* _THE EXERCISE_
Can you copy the listing below word for word, from its first line up to and including the line with "should pyautogui.click(x=48, y=228)."?

*** SOURCE RECORDS ***

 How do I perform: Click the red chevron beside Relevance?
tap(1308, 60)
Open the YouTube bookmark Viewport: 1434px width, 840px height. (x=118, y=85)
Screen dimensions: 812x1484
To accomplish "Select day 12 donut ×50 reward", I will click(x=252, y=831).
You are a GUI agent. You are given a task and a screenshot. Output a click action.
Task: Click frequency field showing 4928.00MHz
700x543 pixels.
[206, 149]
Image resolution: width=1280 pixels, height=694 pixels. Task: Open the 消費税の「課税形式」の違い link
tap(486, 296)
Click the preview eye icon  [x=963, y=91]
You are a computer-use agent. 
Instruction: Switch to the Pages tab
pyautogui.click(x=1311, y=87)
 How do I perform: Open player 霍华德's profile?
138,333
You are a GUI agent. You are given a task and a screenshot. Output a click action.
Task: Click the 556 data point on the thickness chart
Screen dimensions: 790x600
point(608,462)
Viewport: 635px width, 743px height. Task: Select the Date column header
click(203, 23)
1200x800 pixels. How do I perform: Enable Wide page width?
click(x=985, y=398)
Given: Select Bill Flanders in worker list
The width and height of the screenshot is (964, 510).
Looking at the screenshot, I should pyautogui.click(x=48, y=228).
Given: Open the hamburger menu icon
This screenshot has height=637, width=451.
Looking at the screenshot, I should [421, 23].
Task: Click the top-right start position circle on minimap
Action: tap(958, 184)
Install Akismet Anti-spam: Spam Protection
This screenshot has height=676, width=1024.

***

* _COMPLETE ANSWER_
 How do I perform: Click the red chevron beside Relevance?
tap(1308, 60)
Open the YouTube bookmark Viewport: 1434px width, 840px height. (x=118, y=85)
Screen dimensions: 812x1484
To accomplish "Select day 12 donut ×50 reward", I will click(x=252, y=831).
You are a GUI agent. You are given a task and a screenshot. Output a click action.
Task: Click frequency field showing 4928.00MHz
700x543 pixels.
[206, 149]
Image resolution: width=1280 pixels, height=694 pixels. Task: Open the 消費税の「課税形式」の違い link
tap(486, 296)
Click the preview eye icon  [x=963, y=91]
You are a computer-use agent. 
Instruction: Switch to the Pages tab
pyautogui.click(x=1311, y=87)
 How do I perform: Open player 霍华德's profile?
138,333
You are a GUI agent. You are given a task and a screenshot. Output a click action.
Task: Click the 556 data point on the thickness chart
Screen dimensions: 790x600
point(608,462)
Viewport: 635px width, 743px height. Task: Select the Date column header
click(203, 23)
1200x800 pixels. How do I perform: Enable Wide page width?
click(x=985, y=398)
Given: Select Bill Flanders in worker list
The width and height of the screenshot is (964, 510).
Looking at the screenshot, I should pyautogui.click(x=48, y=228).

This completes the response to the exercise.